Обрывочные фразы, мимолетные рукопожатия, долгие объятия. Они словно блуждали впотьмах в поисках двери, которую не удавалось нащупать. Был вабыт какой-то простой секрет, и они мучительно пытались вспомнить его.
Может, просто отвыкли друг от друга?
Дверь, ключ, секрет. Между ними словно бы возникла жесткая перегородка. Как идеально упругие шарики, с помощью которых на лекциях в Технологическом объясняли поведение газов и жидкостей, они приближались друг к другу, отталкивались, снова сближались. Что-то произошло за время разлуки: они вышли из поля сил взаимного притяжения, научились обходиться друг без друга, перестали бытъ одним целым.
Долгие совместные прогулки утомляли его. Он все чаще ловил себя на мысли, что хочет остаться один.
— Лиза, милая, может, вернемся?
Пустые, незначительные, поверхностные какие-то слова, а там, на дне души, осела тяжелая, непроходящая усталость. Он впервые познал это чувство, которое пришло на смену почти беспечной легкости.

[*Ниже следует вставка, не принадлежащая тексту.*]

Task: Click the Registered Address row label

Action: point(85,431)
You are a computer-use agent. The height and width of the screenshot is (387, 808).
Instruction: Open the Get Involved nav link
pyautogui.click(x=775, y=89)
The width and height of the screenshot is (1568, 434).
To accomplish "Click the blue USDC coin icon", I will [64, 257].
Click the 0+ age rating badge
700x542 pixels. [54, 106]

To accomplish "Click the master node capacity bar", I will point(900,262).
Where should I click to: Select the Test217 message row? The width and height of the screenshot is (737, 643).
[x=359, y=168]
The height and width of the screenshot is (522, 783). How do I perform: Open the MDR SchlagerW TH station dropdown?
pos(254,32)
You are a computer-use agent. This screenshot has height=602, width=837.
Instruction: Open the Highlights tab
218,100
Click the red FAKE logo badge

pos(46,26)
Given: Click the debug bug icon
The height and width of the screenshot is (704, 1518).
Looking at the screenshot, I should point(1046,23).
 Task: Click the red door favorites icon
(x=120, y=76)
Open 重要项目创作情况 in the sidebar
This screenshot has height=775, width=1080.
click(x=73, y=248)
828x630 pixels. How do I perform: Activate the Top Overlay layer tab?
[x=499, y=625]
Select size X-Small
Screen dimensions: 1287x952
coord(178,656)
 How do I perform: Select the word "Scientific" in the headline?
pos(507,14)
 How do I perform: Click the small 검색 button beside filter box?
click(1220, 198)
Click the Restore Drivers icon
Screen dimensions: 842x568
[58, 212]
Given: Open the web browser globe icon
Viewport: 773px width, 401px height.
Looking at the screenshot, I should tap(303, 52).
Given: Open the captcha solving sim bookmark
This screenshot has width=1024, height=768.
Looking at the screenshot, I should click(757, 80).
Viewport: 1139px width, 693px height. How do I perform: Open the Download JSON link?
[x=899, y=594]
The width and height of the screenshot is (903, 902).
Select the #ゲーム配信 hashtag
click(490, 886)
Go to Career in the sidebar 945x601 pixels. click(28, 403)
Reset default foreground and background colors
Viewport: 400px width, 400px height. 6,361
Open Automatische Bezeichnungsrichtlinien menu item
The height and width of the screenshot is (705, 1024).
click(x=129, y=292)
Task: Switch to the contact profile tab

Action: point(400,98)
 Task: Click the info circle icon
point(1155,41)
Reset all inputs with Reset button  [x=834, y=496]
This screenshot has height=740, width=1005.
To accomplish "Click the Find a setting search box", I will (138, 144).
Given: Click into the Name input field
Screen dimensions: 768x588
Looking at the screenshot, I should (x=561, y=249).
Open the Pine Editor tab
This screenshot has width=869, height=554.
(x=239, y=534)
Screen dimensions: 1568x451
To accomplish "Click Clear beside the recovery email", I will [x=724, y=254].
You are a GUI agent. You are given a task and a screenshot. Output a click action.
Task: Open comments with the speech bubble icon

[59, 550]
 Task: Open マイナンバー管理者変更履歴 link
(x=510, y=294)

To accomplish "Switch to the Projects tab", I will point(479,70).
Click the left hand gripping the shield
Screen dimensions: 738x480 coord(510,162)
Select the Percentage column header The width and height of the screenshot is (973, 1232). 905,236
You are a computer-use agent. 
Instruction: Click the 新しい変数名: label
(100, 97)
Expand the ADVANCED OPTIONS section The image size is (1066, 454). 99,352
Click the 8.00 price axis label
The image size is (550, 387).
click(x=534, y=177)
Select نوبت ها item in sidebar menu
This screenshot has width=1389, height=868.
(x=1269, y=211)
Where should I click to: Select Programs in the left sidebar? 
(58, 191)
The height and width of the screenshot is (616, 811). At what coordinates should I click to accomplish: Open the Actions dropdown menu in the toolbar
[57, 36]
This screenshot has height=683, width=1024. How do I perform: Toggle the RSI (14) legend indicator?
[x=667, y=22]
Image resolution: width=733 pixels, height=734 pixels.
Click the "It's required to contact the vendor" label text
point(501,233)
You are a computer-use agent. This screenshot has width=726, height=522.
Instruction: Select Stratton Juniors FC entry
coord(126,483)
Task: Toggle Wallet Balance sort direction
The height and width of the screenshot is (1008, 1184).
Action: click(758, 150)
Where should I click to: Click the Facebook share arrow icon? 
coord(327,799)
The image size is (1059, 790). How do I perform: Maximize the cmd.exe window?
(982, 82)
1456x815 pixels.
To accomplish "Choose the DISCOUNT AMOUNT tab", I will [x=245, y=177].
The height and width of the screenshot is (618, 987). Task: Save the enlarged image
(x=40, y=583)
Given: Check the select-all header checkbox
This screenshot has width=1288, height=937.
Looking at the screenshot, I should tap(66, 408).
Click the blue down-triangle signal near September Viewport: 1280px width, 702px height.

Ночами они подолгу молча лежали рядом с открытыми глазами. Каждый сам по себе. Все желания были задавлены, погашены.
— Ты меня больше не любишь, Богданчик?
Он смеялся, целовал ее в шею, тыкался бородой в плечо. Утром, открыв глаза, видел полный свет за окном, и на какое-то мгновение завеса, отделяющая его от прежнего, дотюремного восприятия жизни, чуть приподнималась. Пытаясь нырнуть в образовавшуюся щель, он всякий раз натыкался на непреодолимое препятствие и после бесплодных попыток чувствовал себя еще более опустошенным.
Спасала работа. Занятый делом, он вновь ощущал себя той необходимой деталью, без которой огромная машина не могла бы нормально работать, той добавкой, без которой протекание химической реакции грозило затянуться на неопределенный срок. Но основные дела ждали дома, в России. Так случалось всегда: главное неизменно перемещалось в будущее. Он, как и его товарищи, принадлежал к людям, которые живут будущим, верой в будущее, надеждами на будущее. Его поезд шел по железнодорожным путям, которые сливались вдали в острый угол, проецировались в точку, и сколько ни прибавлял скорости — точка не приближалась. Еще недавно стремился сюда, в Женеву, чтобы отсюда спешить в Россию.
Требуется уточнение: мой протагонист стремился на Кавказ, куда уже отправился старый друг Мнха Цхакая. В Женеве они разминулись на несколько дней. Приехав с Лениным из Лондона, Миха тотчас уехал в Тифлис. Примерно в это время, то есть сразу после III съезда, Кнунянца кооптировали в состав ЦК.